The results of the monthly corporate survey come as Kishida, who took over as premier from Yoshihide Suga last week, ordered his cabinet to compile an economic package that will help households and businesses hit hard by the pandemic. used to do.

Kishida has promised to prepare economic measures worth “tens of trillions of yen” to revive the world’s third-largest economy, already burdened by the industrial world’s heaviest debt. Japan’s debt is more than twice the size of its annual economic output.

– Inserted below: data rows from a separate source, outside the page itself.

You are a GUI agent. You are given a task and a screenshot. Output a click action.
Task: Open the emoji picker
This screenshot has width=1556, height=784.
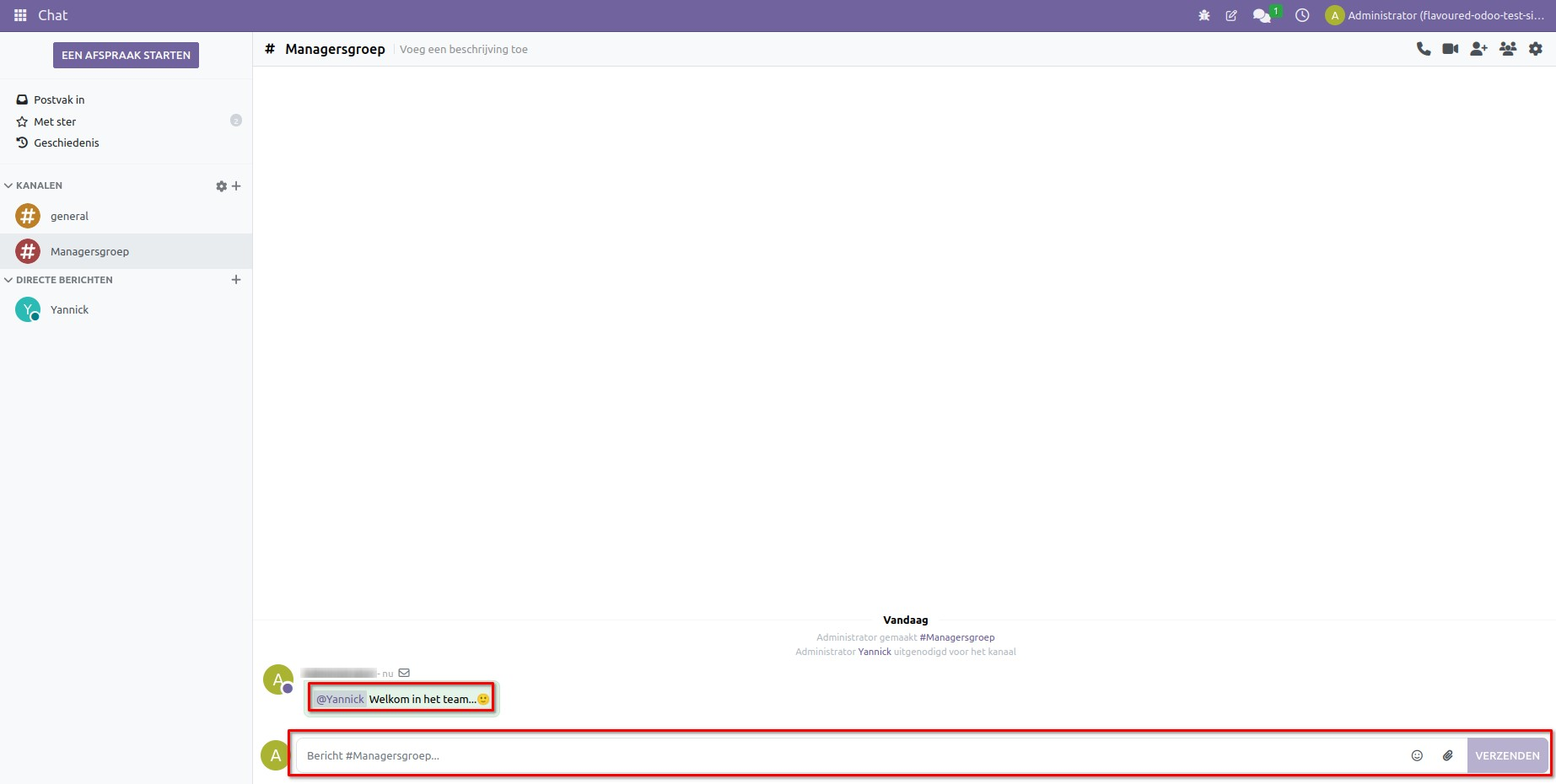pos(1417,755)
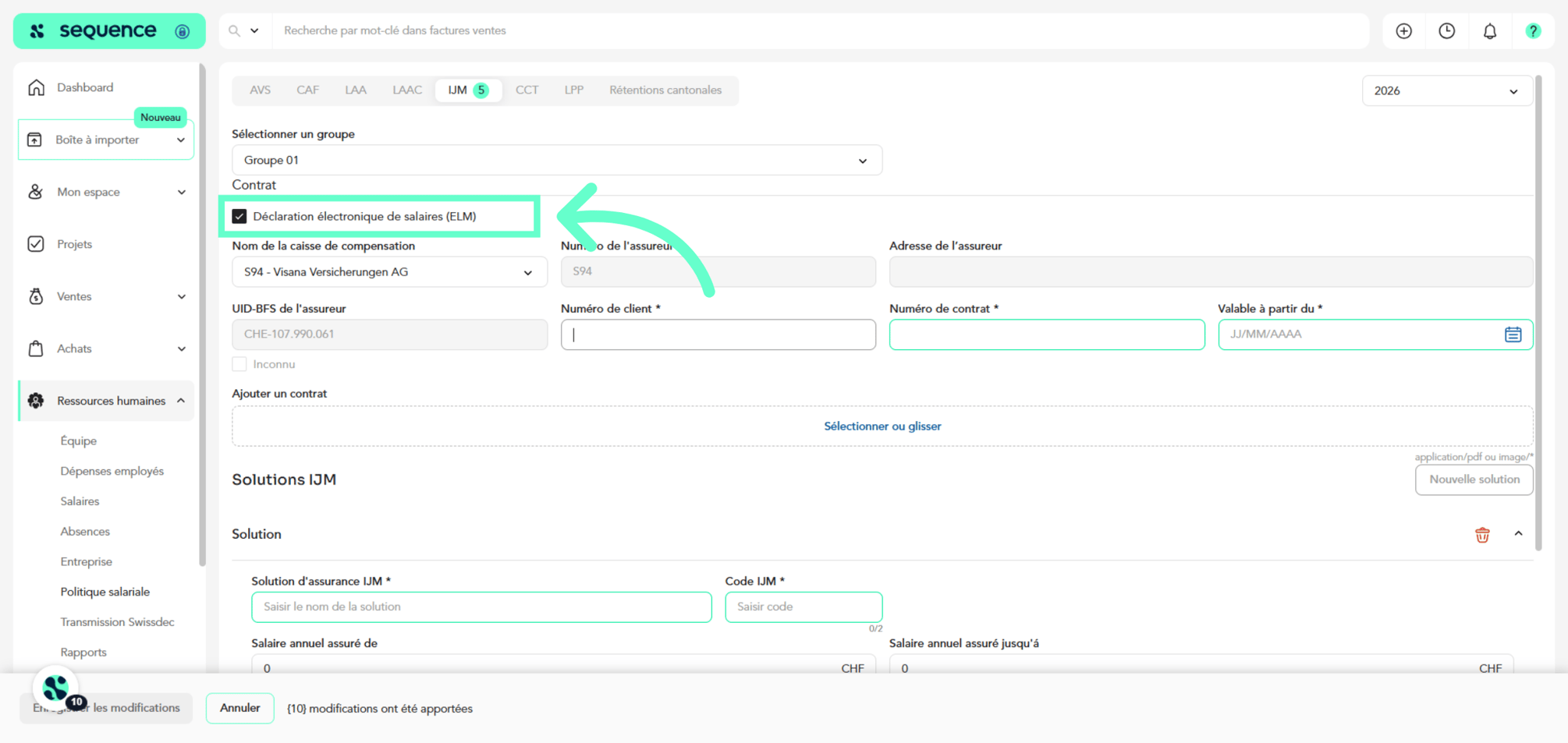Click the Dashboard home icon

tap(36, 87)
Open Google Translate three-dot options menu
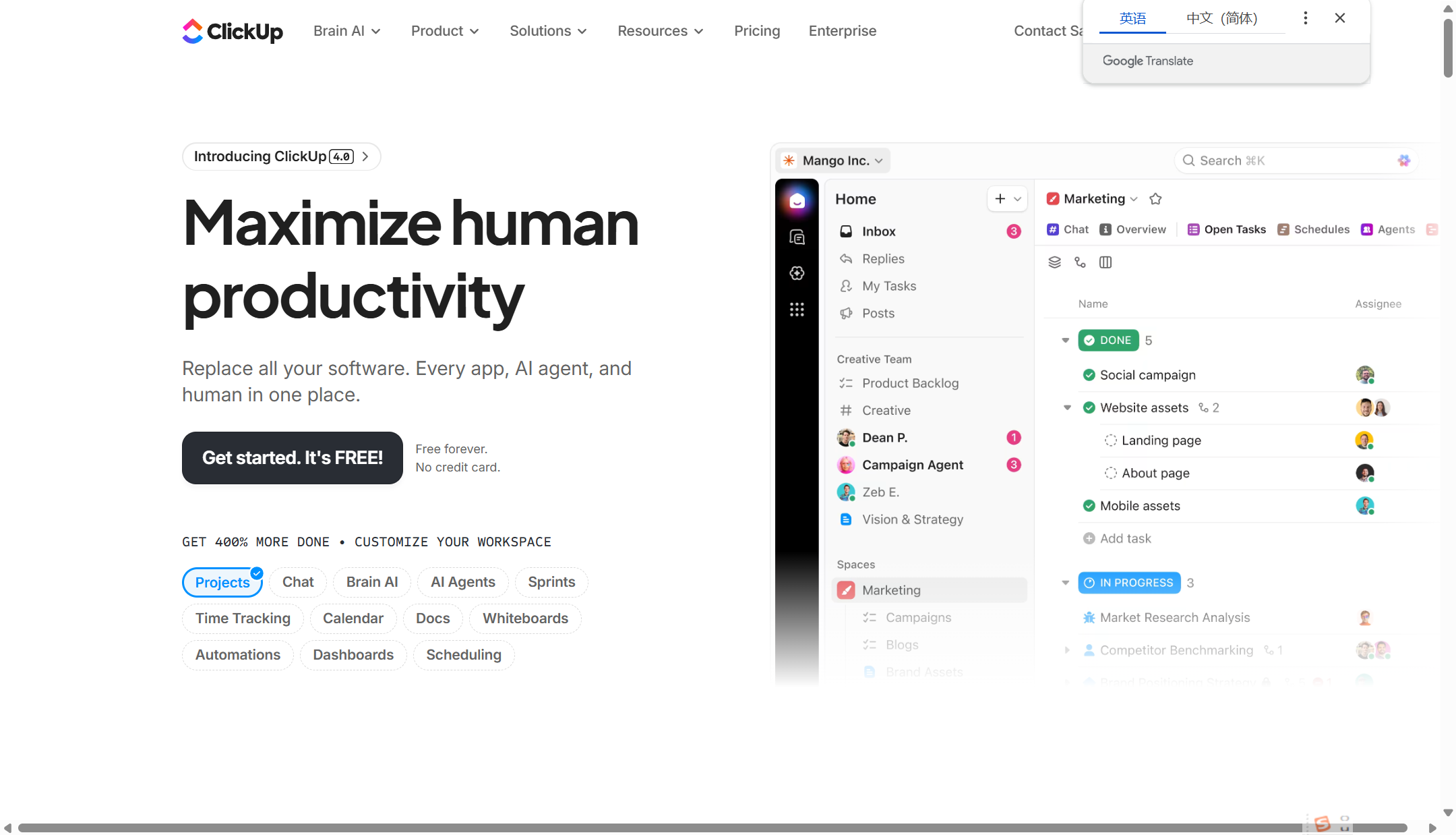Image resolution: width=1456 pixels, height=835 pixels. [1306, 18]
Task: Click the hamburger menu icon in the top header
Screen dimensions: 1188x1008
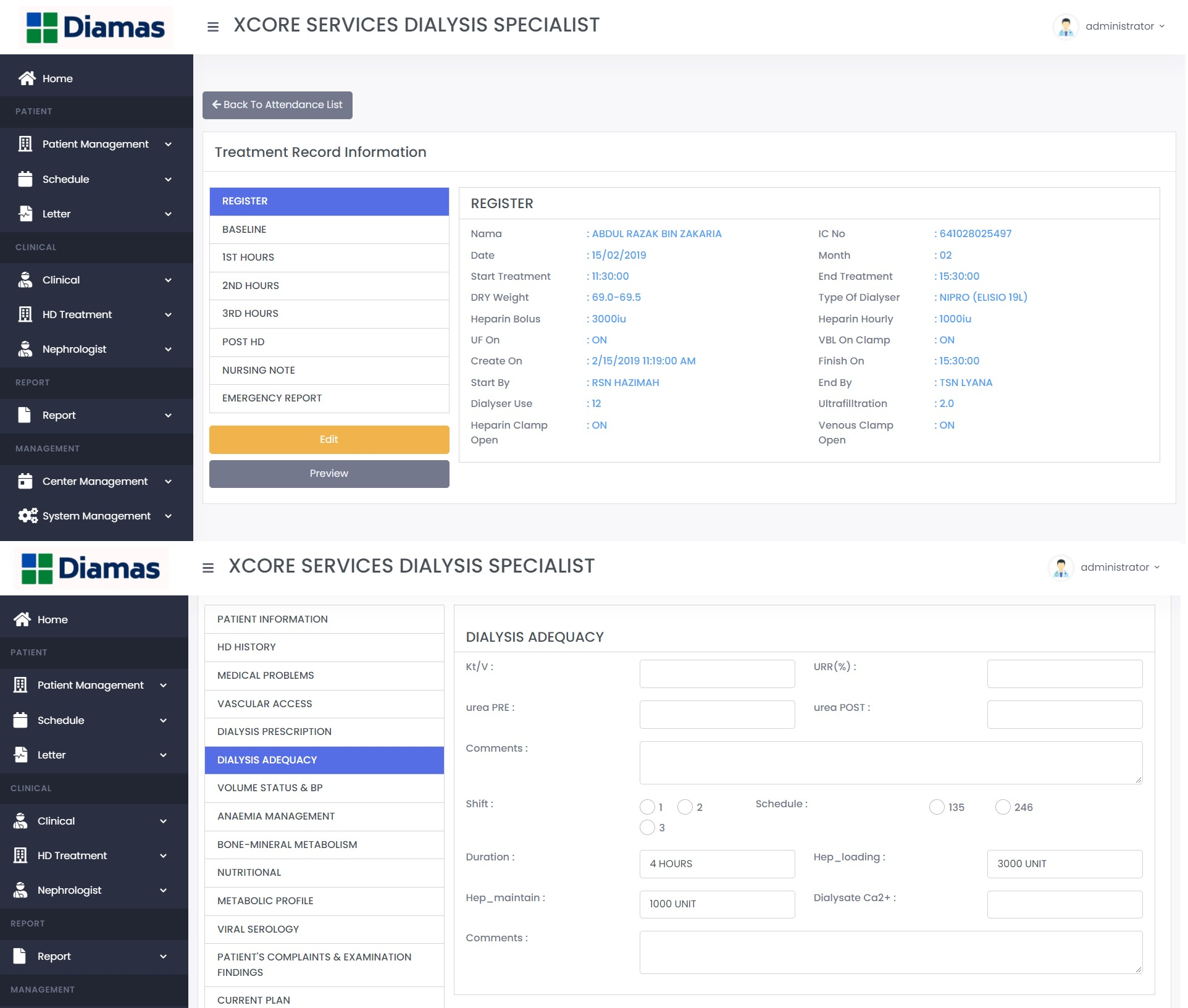Action: coord(213,27)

“All we need is proactive fiscal spending that will offset the negative effects of the pandemic,” a retailer’s manager wrote in the survey on condition of anonymity. Some retailers and face-to-face service-sector firms were hardest hit by the pandemic.

In a written response, some other managers cautioned about the ghost of politically motivated spending as elections neared 31 October, while others expressed doubts about the stimulus’s effects in boosting the economy.

“We agree on the need for measures to revive the COVID-hit economy, but we don’t want to spend pork-barrels,” wrote the manager of a chemical firm.

The corporate survey showed that 87% of firms urged a larger additional budget to fund the stimulus, with 40% seeking an outlay of 10 trillion–20 trillion yen and 23% asking for 20 trillion–30 trillion yen. Or asked for more.

In the survey, COVID countermeasures topped the list of spending items, half chosen by firms, followed by 15% seeking support for restaurants and tourism, 12% calling for environmental steps and 10% seeking digital transformation Of.

“Industries facing hardship must be salvaged, but this does not simply mean extending life”, wrote the manager of a transportation equipment manufacturer. “We seek proactive spending in areas necessary to maintain Japan’s competitive edge.”

The companies also called for measures to strengthen the supply chain for chip-making and promote the use of factory automation and artificial intelligence (AI) to encourage Japanese manufacturers to shift production back home.

September 29-October. 8 The survey promoted nearly 500 large and medium-sized Japanese non-financial corporations, of which some 267 firms responded.

On foreign economies, most Japanese firms expressed concern that a slowdown in the Chinese economy, Japan’s biggest trading partner, would affect their business, as the market is troubled by problems with Chinese firm Evergrande and real estate.

Two-thirds expect China’s economy to manage a moderate recession under state control. Some 13% said the slowdown would be temporary as officials expected stimulus to accelerate the world’s second-largest economy.

Some 10% saw the Chinese economy on a downward trend next spring, and only 11% expected the recession to turn into a financial crisis.

“It depends on how the coronavirus will be contained, but we can’t avoid the impact until inbound (Chinese tourist) demand returns,” wrote a manager of a services firm.